Work order:
Count every line in the following entries that holds the word "price". Only the number should be given.
• • •
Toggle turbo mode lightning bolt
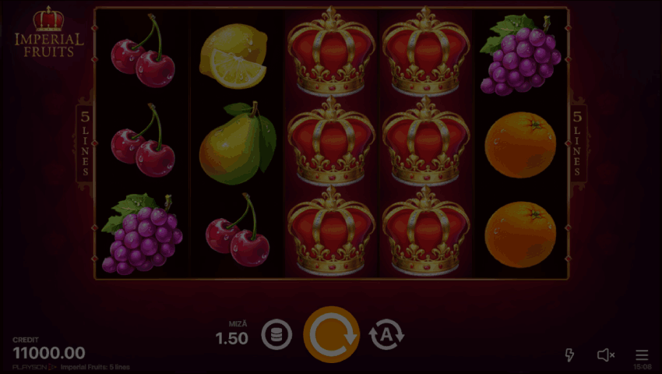The image size is (662, 374). click(x=569, y=355)
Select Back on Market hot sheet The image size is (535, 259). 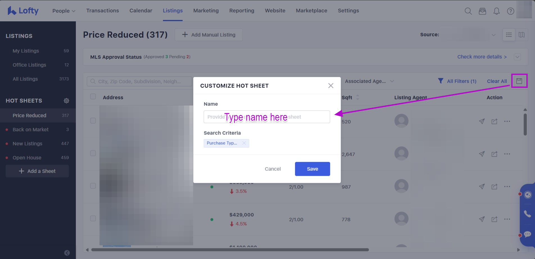(31, 129)
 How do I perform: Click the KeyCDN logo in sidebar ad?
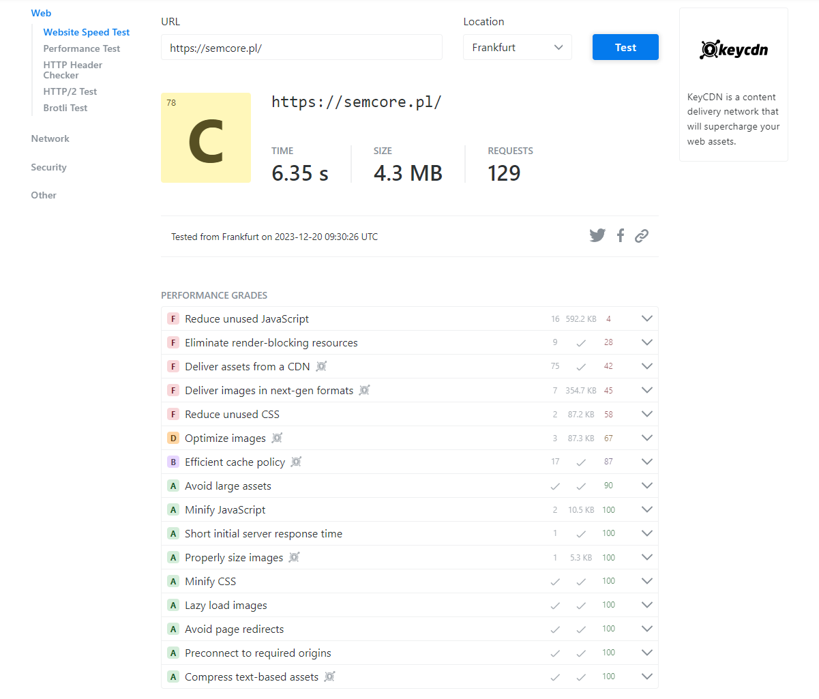734,49
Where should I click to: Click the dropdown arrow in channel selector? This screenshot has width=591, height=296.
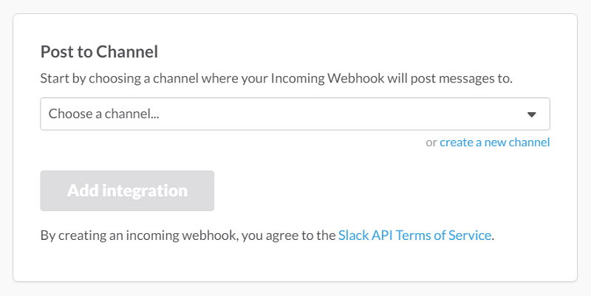pyautogui.click(x=531, y=114)
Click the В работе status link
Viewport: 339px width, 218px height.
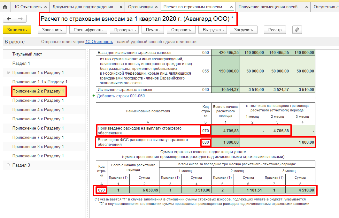coord(15,42)
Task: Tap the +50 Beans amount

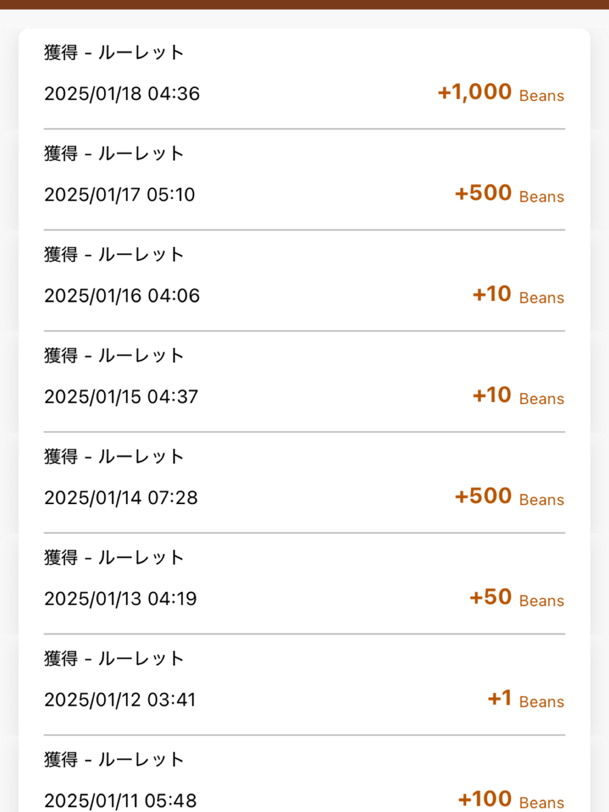Action: click(516, 598)
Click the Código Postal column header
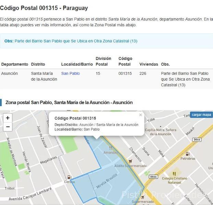 (125, 61)
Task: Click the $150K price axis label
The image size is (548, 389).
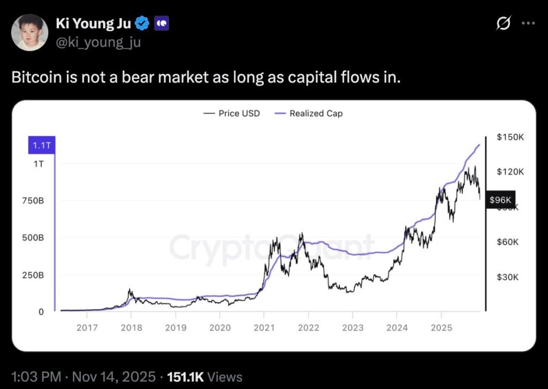Action: coord(510,138)
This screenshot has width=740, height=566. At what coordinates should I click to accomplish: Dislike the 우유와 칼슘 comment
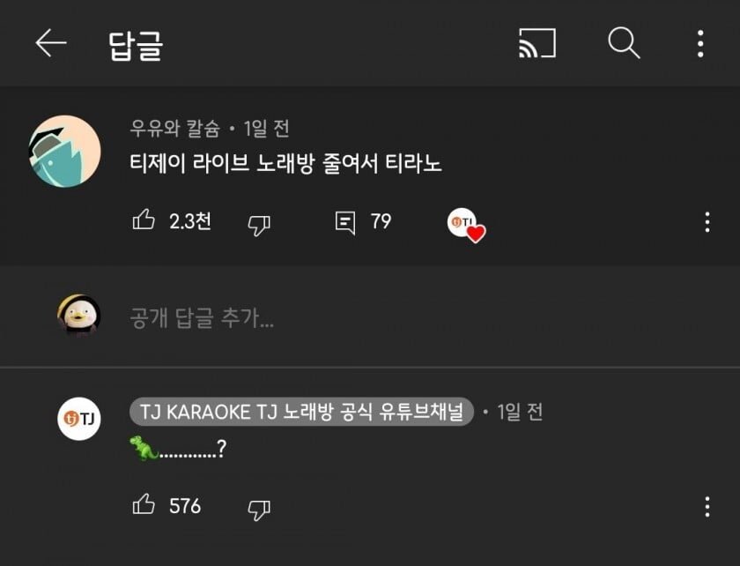[x=259, y=225]
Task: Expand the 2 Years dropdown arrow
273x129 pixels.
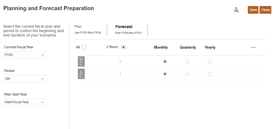Action: tap(123, 47)
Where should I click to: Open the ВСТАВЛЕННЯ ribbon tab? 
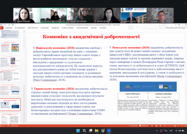click(20, 28)
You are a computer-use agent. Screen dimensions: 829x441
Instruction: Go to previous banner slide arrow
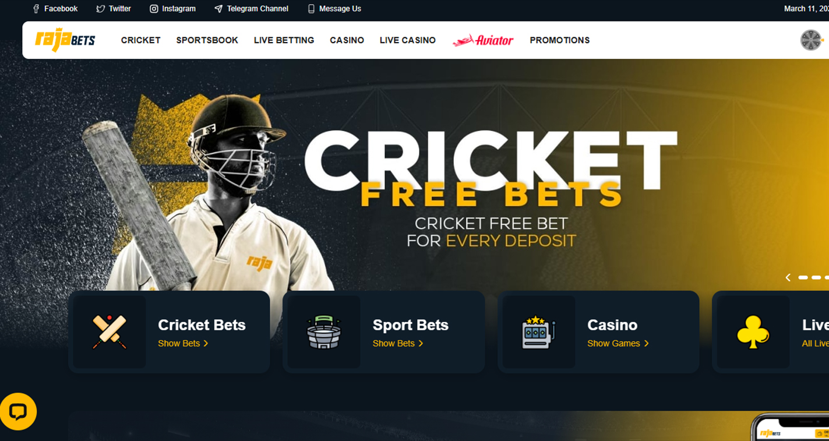[x=788, y=278]
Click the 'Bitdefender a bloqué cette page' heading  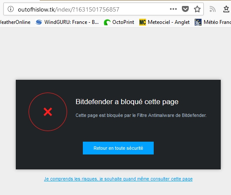127,102
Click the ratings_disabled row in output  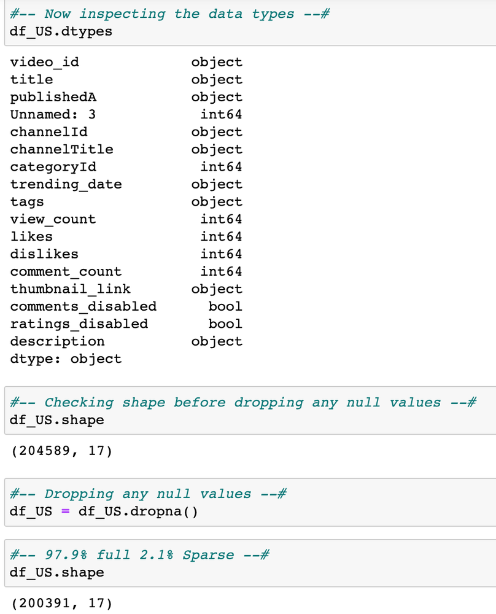coord(79,324)
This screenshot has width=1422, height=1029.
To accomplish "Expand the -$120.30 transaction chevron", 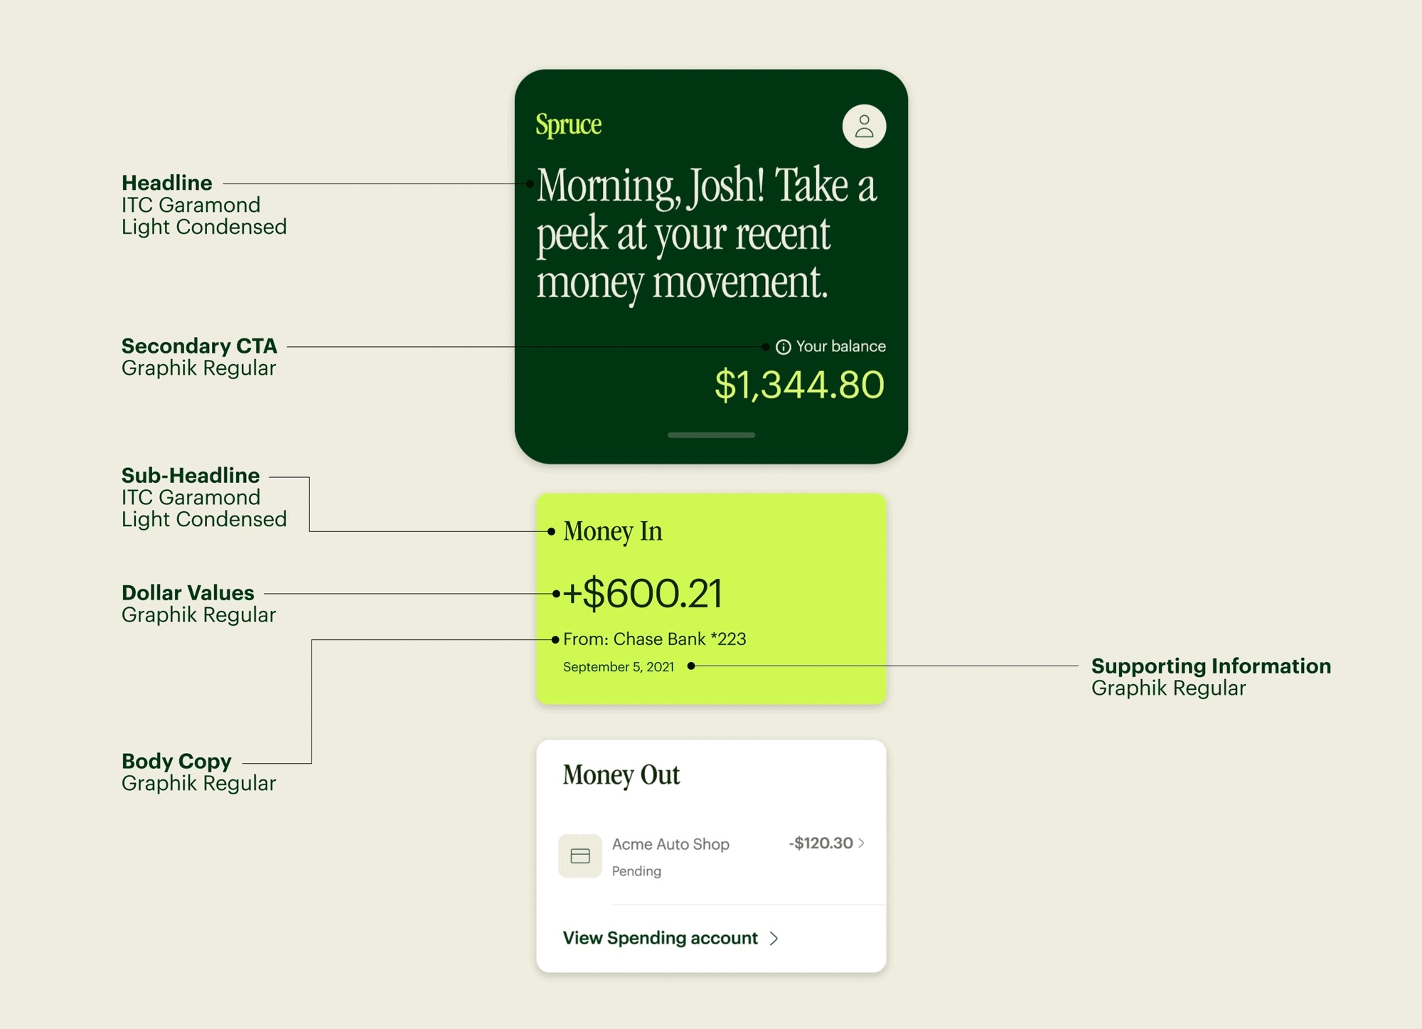I will (x=862, y=843).
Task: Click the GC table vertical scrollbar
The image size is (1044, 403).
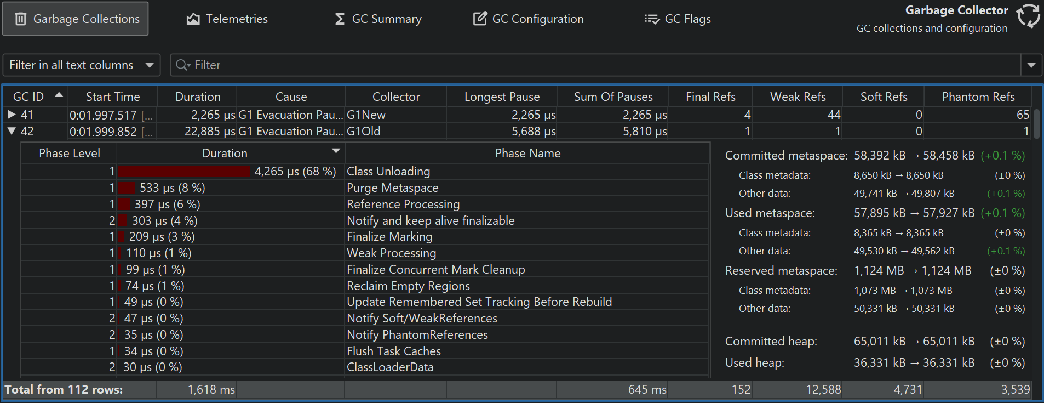Action: coord(1036,123)
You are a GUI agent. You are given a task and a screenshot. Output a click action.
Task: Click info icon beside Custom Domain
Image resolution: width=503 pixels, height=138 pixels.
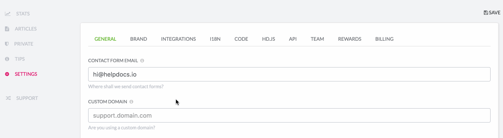coord(131,101)
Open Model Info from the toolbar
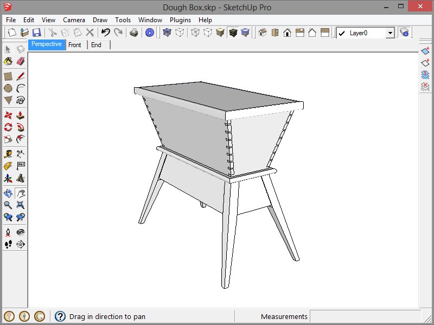 [150, 33]
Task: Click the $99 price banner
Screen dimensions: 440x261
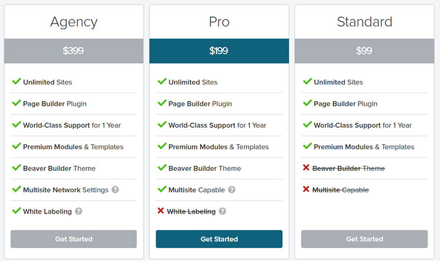Action: click(x=364, y=51)
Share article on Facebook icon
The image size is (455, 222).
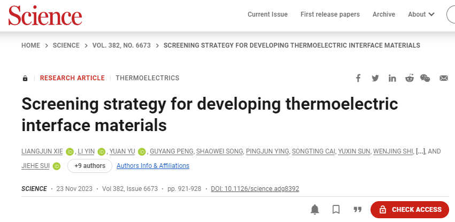[x=358, y=78]
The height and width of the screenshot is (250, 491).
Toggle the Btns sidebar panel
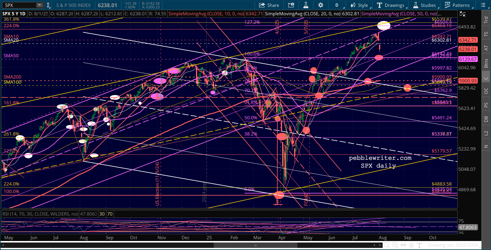[x=486, y=63]
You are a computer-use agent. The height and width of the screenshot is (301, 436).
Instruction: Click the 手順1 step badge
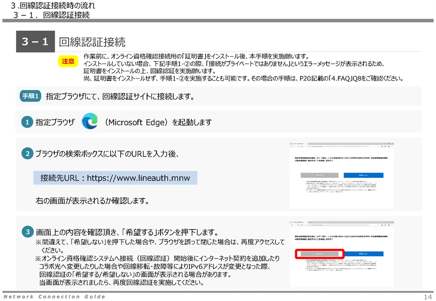pos(31,96)
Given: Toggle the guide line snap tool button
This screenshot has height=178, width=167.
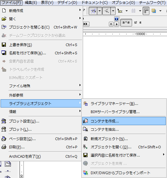Looking at the screenshot, I should pos(93,11).
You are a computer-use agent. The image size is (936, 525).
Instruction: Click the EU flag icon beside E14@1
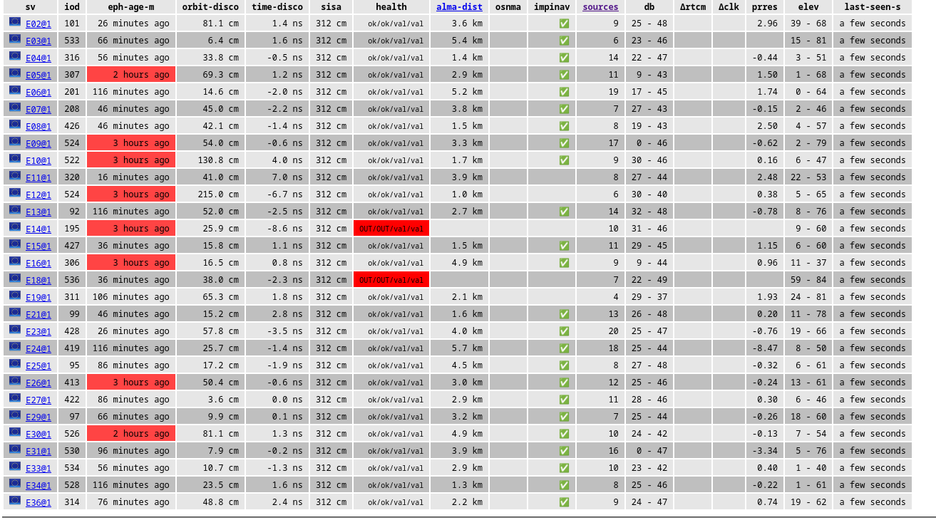click(15, 227)

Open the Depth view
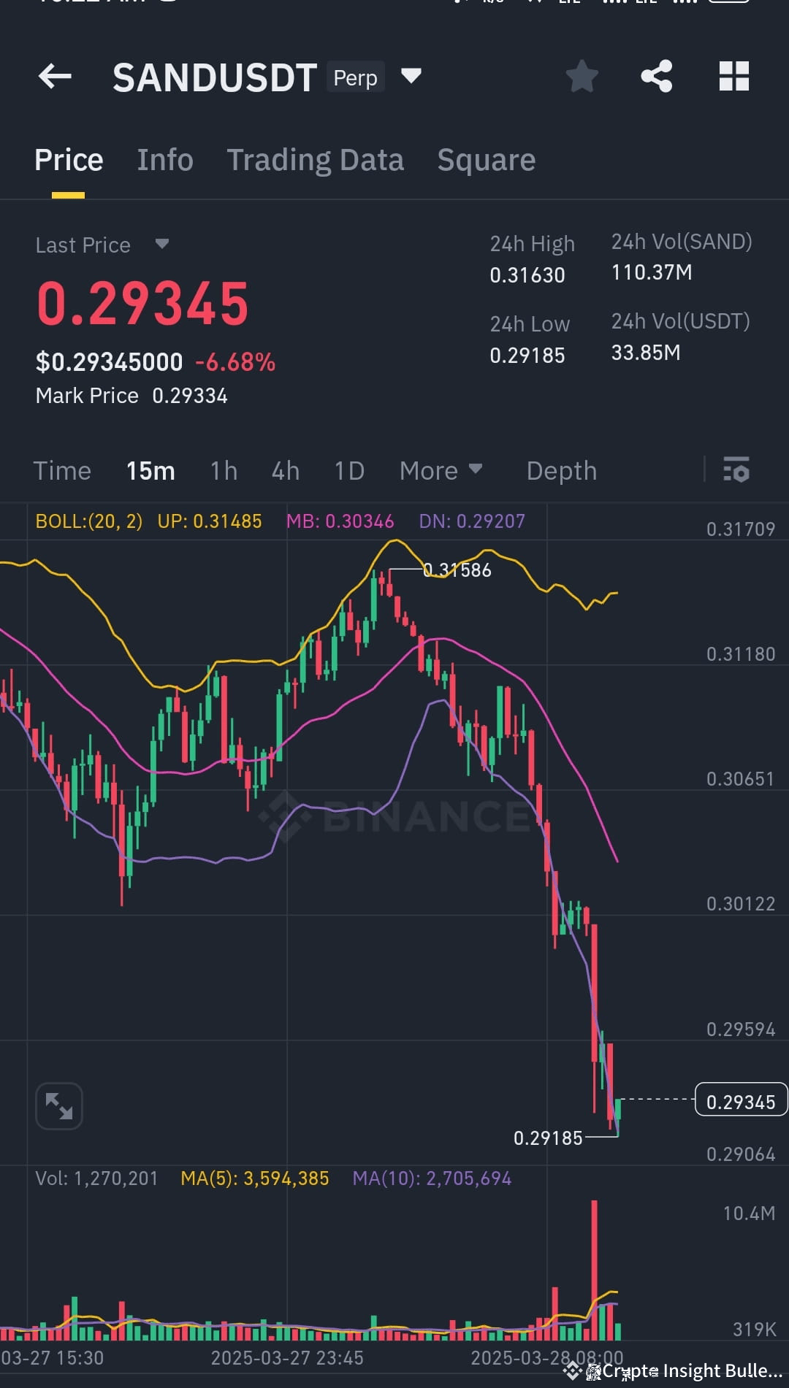pyautogui.click(x=561, y=471)
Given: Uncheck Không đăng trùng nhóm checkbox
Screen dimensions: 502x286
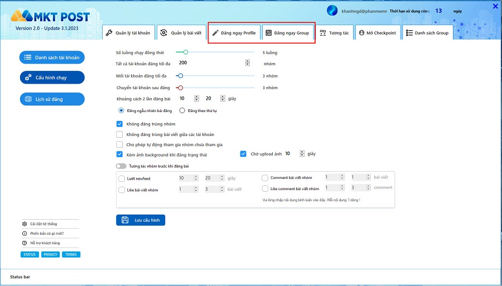Looking at the screenshot, I should (x=119, y=124).
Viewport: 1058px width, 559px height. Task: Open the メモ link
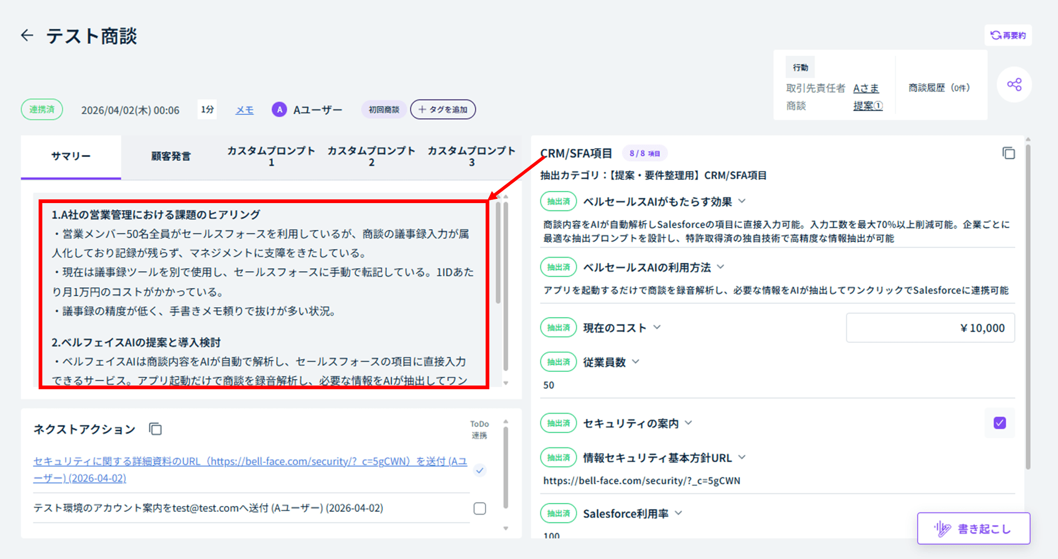coord(244,110)
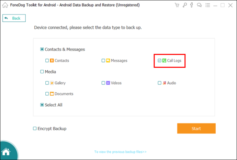Image resolution: width=237 pixels, height=160 pixels.
Task: Click the home icon in title bar
Action: [5, 5]
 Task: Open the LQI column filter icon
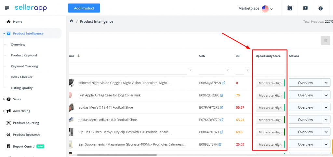(x=247, y=70)
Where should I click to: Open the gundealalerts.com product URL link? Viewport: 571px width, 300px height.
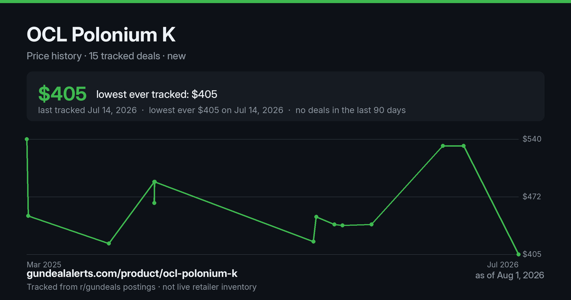132,274
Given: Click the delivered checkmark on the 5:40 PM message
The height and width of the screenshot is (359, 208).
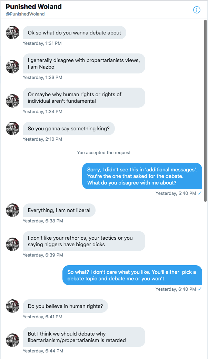Looking at the screenshot, I should [199, 193].
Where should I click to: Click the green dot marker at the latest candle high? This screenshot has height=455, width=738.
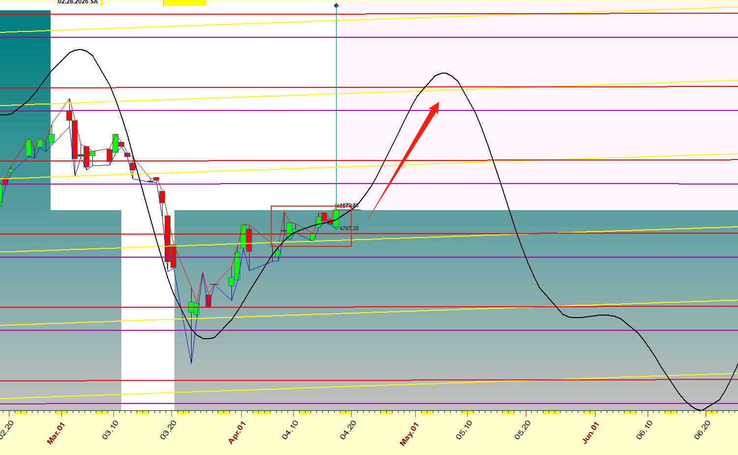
• • •
Reply to the task:
2